Ma pauvre maman, mon seul souvenir presque pur, qu'un mot, mal compris sans doute, de mon père me fit presque soupçonner, oh ! si jamais tu as menti, c'est que le mensonge peut être chose sainte. Mais non, tu n'as point menti: mon père s'est trompé, ou son éloignement pour toi avait quelque autre cause. C'est plutôt lui qui était coupable, coupable d'une faute sans conséquence entre deux êtres moins purs que vous ; mais qui te torturait, ô jalouse adoratrice de ceux que tu aimais ! et qui l'éloignait, l'isolait dans son orgueil, dans sa terreur des attendrissements. Pardonnez mes pensées, père raidi dans un refus de pardon, ou dans un refus de comprendre, ou dans un refus d'être pardonné. Je suis vieux maintenant : je sais qu'il n'y a pas de fautes humaines; je sais qu'une fatalité intérieure est la cause unique de tous les malheurs et, si parfois j'ai la naïveté d'essayer de deviner, je n'ai plus jamais la folie de juger.

Ma mère mourut presque subitement, trois semaines après mon succès au baccalauréat, et ma première pauvre petite joie d'orgueil fut éteinte par le vent de ma première grande douleur.

En cette circonstance affreuse, mon père me donna une preuve d'amour de la sincérité dont la minutie me blessa.

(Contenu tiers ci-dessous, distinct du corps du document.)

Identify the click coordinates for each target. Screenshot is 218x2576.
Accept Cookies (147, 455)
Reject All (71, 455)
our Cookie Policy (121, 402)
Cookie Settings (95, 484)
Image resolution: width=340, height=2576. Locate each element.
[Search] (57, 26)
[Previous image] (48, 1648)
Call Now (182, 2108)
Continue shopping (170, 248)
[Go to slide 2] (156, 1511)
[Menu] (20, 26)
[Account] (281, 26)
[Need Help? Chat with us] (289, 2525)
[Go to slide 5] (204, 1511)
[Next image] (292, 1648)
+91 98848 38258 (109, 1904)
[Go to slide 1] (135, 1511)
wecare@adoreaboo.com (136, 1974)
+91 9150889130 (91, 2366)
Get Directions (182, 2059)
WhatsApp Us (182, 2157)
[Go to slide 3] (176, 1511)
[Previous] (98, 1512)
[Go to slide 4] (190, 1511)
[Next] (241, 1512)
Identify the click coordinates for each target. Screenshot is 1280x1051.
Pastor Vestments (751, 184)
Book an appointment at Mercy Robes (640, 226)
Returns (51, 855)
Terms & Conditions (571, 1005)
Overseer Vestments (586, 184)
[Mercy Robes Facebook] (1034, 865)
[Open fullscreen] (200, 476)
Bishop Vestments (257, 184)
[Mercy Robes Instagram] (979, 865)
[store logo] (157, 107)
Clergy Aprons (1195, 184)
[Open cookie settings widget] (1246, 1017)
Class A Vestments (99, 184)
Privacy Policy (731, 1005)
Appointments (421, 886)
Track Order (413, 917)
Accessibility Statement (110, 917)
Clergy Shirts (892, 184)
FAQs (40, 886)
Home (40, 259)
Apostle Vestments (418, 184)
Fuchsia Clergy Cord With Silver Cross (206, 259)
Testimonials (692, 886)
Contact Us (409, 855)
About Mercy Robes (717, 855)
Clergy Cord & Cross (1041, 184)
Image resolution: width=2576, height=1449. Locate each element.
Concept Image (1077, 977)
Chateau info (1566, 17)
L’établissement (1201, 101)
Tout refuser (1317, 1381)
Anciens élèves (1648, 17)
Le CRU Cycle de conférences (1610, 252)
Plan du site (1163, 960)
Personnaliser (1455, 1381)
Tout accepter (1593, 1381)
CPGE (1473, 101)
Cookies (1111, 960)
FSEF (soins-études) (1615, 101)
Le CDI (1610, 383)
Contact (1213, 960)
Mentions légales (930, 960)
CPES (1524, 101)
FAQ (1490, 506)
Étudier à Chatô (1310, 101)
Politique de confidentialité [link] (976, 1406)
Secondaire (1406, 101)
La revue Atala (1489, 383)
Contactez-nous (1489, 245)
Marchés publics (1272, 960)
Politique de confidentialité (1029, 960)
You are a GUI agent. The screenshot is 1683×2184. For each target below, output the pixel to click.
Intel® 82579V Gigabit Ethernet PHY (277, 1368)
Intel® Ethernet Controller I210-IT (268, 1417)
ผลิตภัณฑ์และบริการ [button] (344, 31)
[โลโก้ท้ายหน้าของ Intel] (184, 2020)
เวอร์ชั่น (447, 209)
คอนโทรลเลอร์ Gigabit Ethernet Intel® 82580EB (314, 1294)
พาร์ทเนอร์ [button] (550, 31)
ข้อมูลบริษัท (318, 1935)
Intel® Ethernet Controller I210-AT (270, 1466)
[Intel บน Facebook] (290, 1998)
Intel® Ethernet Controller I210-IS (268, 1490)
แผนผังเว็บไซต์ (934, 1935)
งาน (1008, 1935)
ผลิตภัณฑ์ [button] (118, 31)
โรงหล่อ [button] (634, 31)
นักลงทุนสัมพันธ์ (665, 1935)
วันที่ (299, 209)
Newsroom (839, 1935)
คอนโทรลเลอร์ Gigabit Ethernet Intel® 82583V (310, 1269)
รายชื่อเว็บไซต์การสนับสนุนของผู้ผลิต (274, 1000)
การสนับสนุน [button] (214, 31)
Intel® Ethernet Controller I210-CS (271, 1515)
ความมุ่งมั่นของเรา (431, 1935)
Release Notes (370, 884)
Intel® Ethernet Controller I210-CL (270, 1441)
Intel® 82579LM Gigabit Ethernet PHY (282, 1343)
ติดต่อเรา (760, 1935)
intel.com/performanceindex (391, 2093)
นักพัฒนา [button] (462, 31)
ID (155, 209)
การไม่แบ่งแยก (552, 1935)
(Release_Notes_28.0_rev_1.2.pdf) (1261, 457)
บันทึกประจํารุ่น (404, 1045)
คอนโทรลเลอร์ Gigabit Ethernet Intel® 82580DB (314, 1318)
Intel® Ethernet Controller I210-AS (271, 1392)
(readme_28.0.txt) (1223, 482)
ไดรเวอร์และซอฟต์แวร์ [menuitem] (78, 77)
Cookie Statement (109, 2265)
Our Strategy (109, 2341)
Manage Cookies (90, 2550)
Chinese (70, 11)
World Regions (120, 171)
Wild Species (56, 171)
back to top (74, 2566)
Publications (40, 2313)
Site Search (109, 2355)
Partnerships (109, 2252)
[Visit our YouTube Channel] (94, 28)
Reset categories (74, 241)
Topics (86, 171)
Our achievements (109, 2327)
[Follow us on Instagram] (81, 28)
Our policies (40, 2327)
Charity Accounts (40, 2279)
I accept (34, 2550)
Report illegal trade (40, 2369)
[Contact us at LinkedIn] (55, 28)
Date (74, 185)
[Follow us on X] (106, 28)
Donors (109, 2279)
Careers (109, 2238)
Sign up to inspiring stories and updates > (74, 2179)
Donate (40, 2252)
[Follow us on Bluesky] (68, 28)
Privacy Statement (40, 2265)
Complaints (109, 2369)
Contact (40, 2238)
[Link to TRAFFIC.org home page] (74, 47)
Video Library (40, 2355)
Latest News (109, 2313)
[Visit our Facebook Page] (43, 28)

Ma mère, depuis le jour de ma première communion, paraissait avoir renoncé à toute religion. Quelques heures avant sa mort, mon père rompit son silence tragique, pour lui dire :

— C'est de vous qu'il s'agit, Madame, non de moi. Malgré mes opinions personnelles, si vous désirez un prêtre, je vous prie de le dire : votre volonté sera faite.

Elle répondit, la bouche crispée d'un sourire douloureux :

— Non, Monsieur. Je n'ai rien à confesser.

Puis elle s'adressa à moi :

— Stanislas, asseyez-vous là, tout près. Donnez-moi la main. Quand je serai sur le point de mourir, si je ne puis plus parler, entendez l'appel de mes yeux et mettez vos lèvres sur ma pauvre joue. Je veux partir dans le baiser de mon fils. C'est le seul viatique dont j'aie besoin.

Quand elle fut morte dans ma caresse, dans mes larmes, mon père sortit, sans doute pour donner les ordres nécessaires.

Le lendemain matin, arrivèrent de la ville voisine les lettres de faire-part. Mon père, dans la chambre mortuaire, en lut une à haute voix. Rencontrant la mention « munie des sacrements de l'Église » :

— C'est faux, dit-il. Pas de mensonge !

D'un coup d'ongle, il raya ces mots.